Skin type Color Reaction to first summer exposure
I White Always burn, never tan
II White Usually burn, tan with difficulty
III White Sometimes mild burn, tan average
IV Moderate brown Rarely burn, tan with ease
V Dark brown* Very rarely burn, tan very easily
VI Black No burn, tan very easily

* Asian Indian, Oriental, Hispanic, or light African descent, for example

Contraindications

In addition to choosing the right patient with reasonable expectations for the procedure, complications may be avoided by excluding patients under certain circumstances. Relative contraindications for chemical peels include the use of isotretinoin (should be off it for at least 6–12 months), a history of radiation to the region (ablating adnexal structures), active herpes simplex or bacterial infection, history of hypertrophic scar formation, and a rhytidectomy or brow lift in the previous 3 months. With regards to brow lift and rhytidectomy, while waiting 3 months for resurfacing has traditionally been recommended, a publication by Alster et al (2004) described 34 patients who underwent combination carbon dioxide (CO2) or erbium:yttrium-aluminum-garnet (Er:YAG) laser skin resurfacing and surgical lifting procedures (S-lift rhytidectomy, blepharoplasty, and brow lift). The effects were found to be no different than those in patients undergoing the laser-only procedure. An article by Herbig et al (2009) suggests that the same may be true for chemical peel resurfacing.

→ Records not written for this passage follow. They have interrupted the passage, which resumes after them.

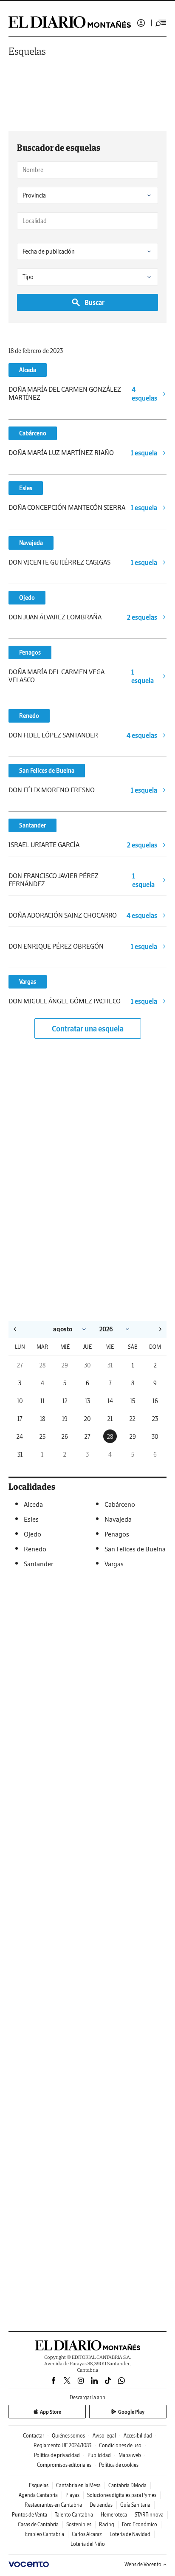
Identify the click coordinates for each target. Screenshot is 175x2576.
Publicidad (99, 2455)
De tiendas (101, 2505)
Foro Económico (139, 2524)
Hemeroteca (114, 2514)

They reported performing 27 face and/or neck lifts with SMAS plication or SMAS-ectomy along with full face chemical peels and noted no hypertrophic scarring. Certain facial surgical procedures utilizing a skin or muscle flap may still compromise vascular supply to the tissue and result in delayed healing following medium-depth peels. Patients with a history of herpes simplex virus infection should be pretreated with an oral antiviral agent, which is continued until reepithelialization occurs.